AIC as penalized regression

  • Model selection with $C_p$ (or AIC with $\sigma^2$ assumed known) is a version of penalized regression.

  • The best subsets version of AIC (which is not exactly equivalent to step) $$ \hat{\beta}_{AIC} = \text{argmin}_{\beta} \frac{1}{\sigma^2}\|Y-X\beta\|^2_2 + 2 \|\beta\|_0 $$ where $$ \|\beta\|_0 = \#\left\{j : \beta_j \neq 0 \right\} $$ is called the $\ell_0$ norm.

  • The $\ell_0$ penalty can be thought of as a measure of complexity of the model. Most penalties are similar versions of complexity.

Penalized regression in general

  • Not all biased models are better – we need a way to find "good" biased models.

  • Inference ($F$, $\chi^2$ tests, etc) is not quite exact for biased models. Though, there has been some recent work to address the issue of post-selection inference, at least for some penalized regression problems.

  • Heuristically, "large $\beta$" (measured by some norm) is interpreted as "complex model". Goal is really to penalize "complex" models, i.e.

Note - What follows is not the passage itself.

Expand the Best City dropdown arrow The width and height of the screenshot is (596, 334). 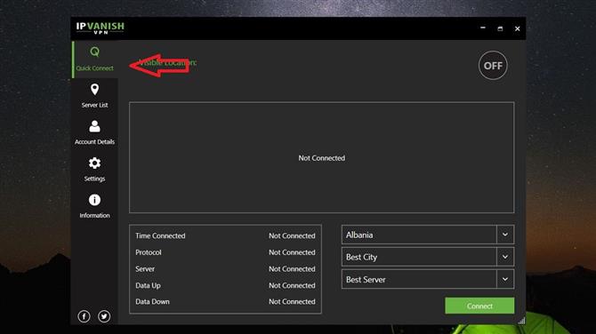point(505,257)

Occam’s razor.

  • If truth really is complex, this may not work! (But, it will then be hard to build a good model anyways ... (statistical lore))

Ridge regression

  • Assume that columns $(X_j)_{1 \leq j \leq p}$ have zero mean, and SD 1 and $Y$ has zero mean.

  • This is called the standardized model.

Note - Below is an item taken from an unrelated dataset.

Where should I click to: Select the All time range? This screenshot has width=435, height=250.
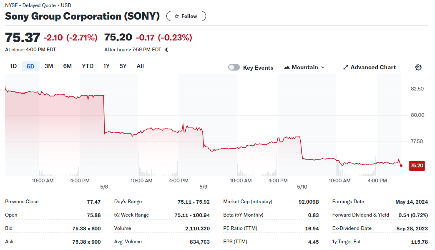point(140,66)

  • The ridge estimator is $$ \hat{\beta}_{\lambda} = \text{argmin}_{\beta} \frac{1}{2}\|Y-X\beta\|^2_2 + \frac{\lambda}{2} \|\beta\|^2_2$$

  • Corresponds (through Lagrange multiplier) to a quadratic constraint on ${\beta_{}}$’s.

  • This is the natural generalization of the penalized version of our shrinkage estimator.

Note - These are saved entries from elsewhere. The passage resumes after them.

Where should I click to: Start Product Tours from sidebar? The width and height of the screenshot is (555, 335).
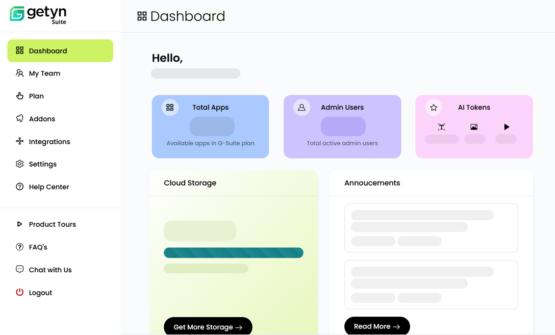[52, 224]
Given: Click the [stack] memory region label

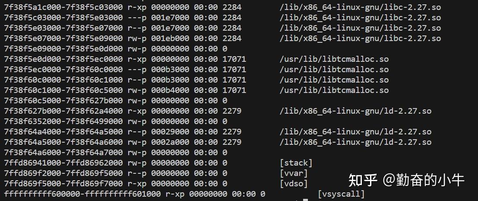Looking at the screenshot, I should tap(296, 163).
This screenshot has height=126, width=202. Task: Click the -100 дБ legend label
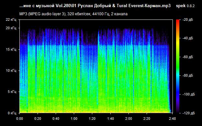189,95
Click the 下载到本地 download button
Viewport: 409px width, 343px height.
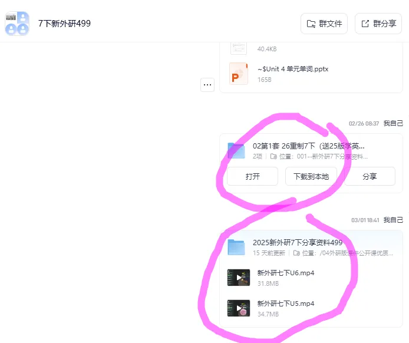[x=311, y=177]
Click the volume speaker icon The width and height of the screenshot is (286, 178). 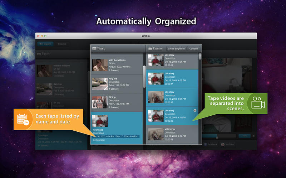tap(253, 136)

Solving the normal equations

  • Normal equations $$\frac{\partial}{\partial {\beta_{l}}} SSE_{\lambda}({\beta_{}}) = - (Y - X{\beta_{}})^TX_l + \lambda {\beta_{l}}$$
  • $$- (Y - X{\widehat{\beta}_{\lambda}})^T X_l + \lambda {\widehat{\beta}_{l,\lambda}} = 0, \qquad 1 \leq l \leq p$$
  • In matrix form $$-X^TY + (X^TX + \lambda I) {\widehat{\beta}_{\lambda}} = 0.$$
  • Or $${\widehat{\beta}_{\lambda}} = (X^TX + \lambda I)^{-1} X^TY.$$

Ridge regression

In [9]:
diabetes.ridge = lm.ridge(diabetes$y ~ diabetes$x, lambda=seq(0,100,0.05))
plot(diabetes.ridge, lwd=3)
Loaded lars 1.2

Choosing $\lambda$

  • If we knew $MSE$ as a function of $\lambda$ then we would simply choose the $\lambda$ that minimizes $MSE$.
  • To do this, we need to estimate $MSE$.
  • A popular method is cross-validation as a function of $\lambda$. Breaks the data up into smaller groups and uses part of the data to predict the rest.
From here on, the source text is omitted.